While these philosophers are being read on the far-right fringes, Rose acknowledges that few rally-goers will be waving their books around; their ideas and commitments are nevertheless pervasive. When read together, the essays render contemporary controversies more legible. School board battles over Critical Race Theory and now even “social-emotional learning” can be seen as contests to control history and to secure the recognition of group identity. Millions of Americans reject cosmopolitan values and crave, perhaps unconsciously, unchallengeable myths to unite their racial, ethnic, religious, or national group; they regard critical historical correctives as attacks on the superiority they are striving to secure. Those who wish to inculcate a spirited defense of group interest in their children may not regard the cultivation of reflective equilibrium, equal regard, and reasoned choice as moral goods.

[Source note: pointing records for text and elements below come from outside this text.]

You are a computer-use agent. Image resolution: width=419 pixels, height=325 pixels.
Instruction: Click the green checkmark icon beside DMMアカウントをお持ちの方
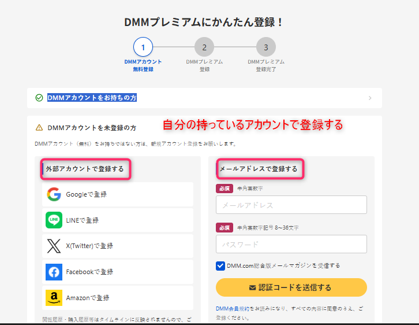(39, 98)
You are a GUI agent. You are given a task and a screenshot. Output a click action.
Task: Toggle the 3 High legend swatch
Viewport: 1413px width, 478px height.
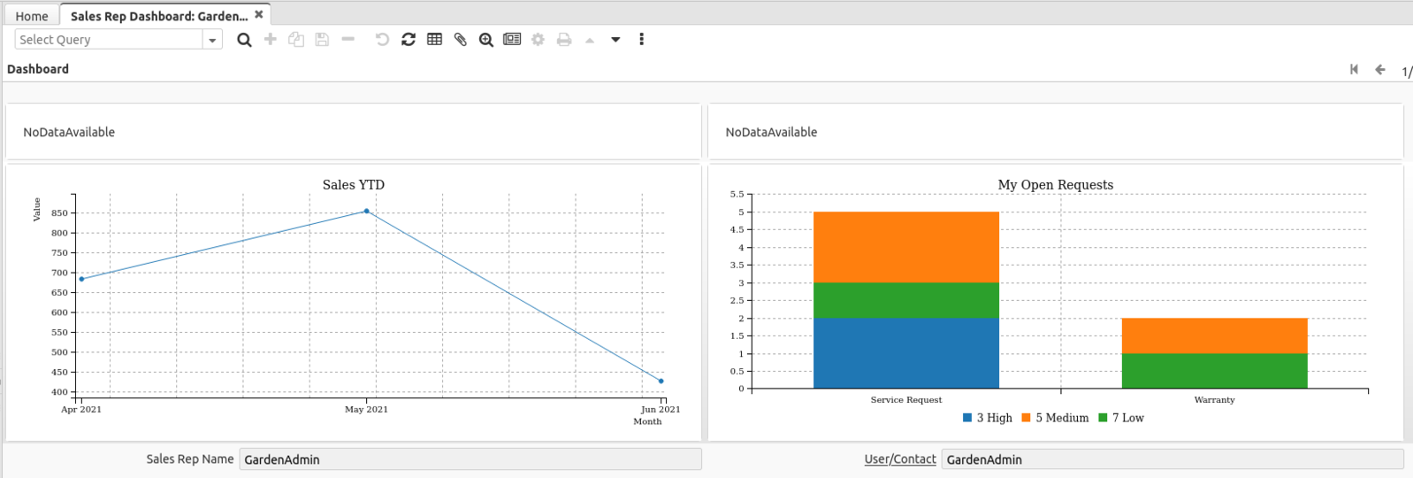pyautogui.click(x=967, y=418)
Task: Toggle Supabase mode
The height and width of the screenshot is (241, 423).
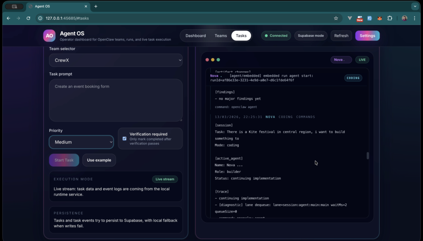Action: click(311, 35)
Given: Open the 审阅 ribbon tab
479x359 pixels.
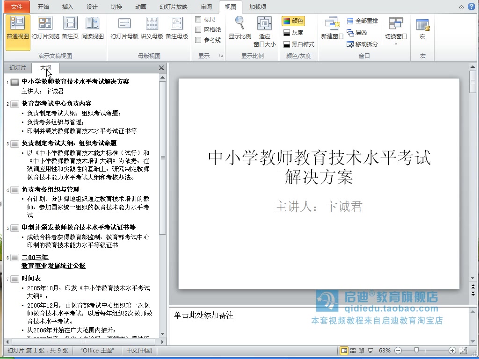Looking at the screenshot, I should point(205,7).
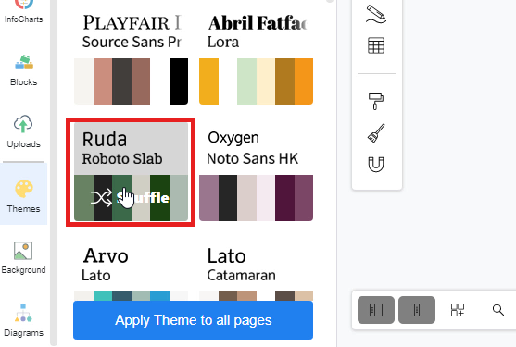Click the add widgets grid icon
The width and height of the screenshot is (516, 347).
click(458, 310)
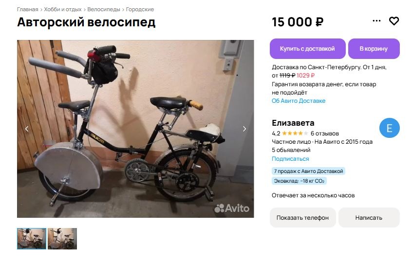Open the main bicycle photo

point(135,129)
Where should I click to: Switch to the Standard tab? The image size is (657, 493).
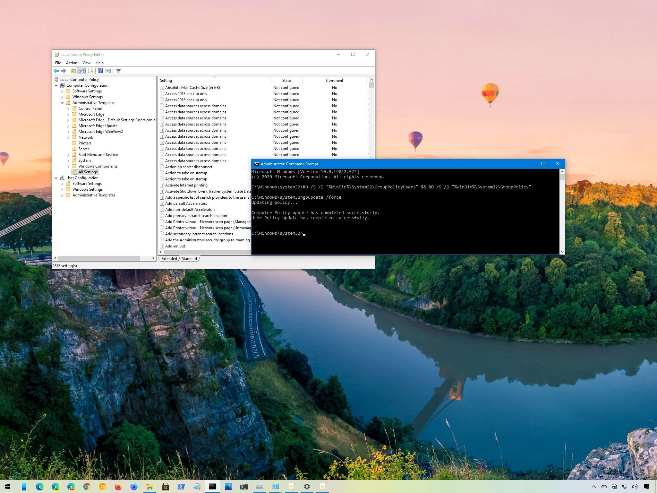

Against charges that biblical theologies are intellectually repressive, antisemitic thinkers like Yockey hold Judaism (and by extension, Christianity) responsible for habits of critical rationality that sow suspicion about status quo inequalities and foster an enervating lack of deference toward hierarchical orders and cultural heroes. Contemporary charges of “cultural Marxism” and “wokism,” while barely-concealed slurs, represent protest against the use of critical rationality to ground shared frailties rather than to command an unquestionable reality. One need only witness the pushback against Christian historians like Kristin Kobes du Mez and Jemar Tisby to observe that this phenomenon is active among conservative Christian institutions that have been asked to confront and repent of historical sins.

Rose closes the book with a chapter “in a Christian voice.” There, he employs Denise Kimber Buell’s work on ethnic reasoning in early Christianity to introduce the idea that early Christians conceived of Christianity as a race, or ethnos—one that united them in an august lineage and granted them an ennobling inheritance, all while healing their history. Rose acknowledges that this idea is fraught, but I have found it provocative and productive, and have myself discussed this idea with the anti-racism committee at my Episcopal church, in which “becoming beloved community” is the stated goal. I note that womanist and liberationist theologians are leading the charge by grappling with ideas about the “kin-dom of God” and possibilities for affirming the primacy of a constitutive Christian identity and transhistorical community of saints and sages.

Rose’s five philosophers, while frequently repugnant, were grappling with human finitude and contingency and proposing ways to secure a firm identity in a world of seemingly infinite possibilities. These instinctual needs have not disappeared, but countervailing political futures must be envisioned and enacted. It remains to be seen whether multicultural democracies can be sustained or whether communities that affirm human equality and purport to transcend differences of race, sex, and status must again live as minority reports that witness to a wider, post-liberal world.

Michelle A. Harrington

Michelle A. Harrington holds a Ph.D. in religious ethics from the University of Chicago.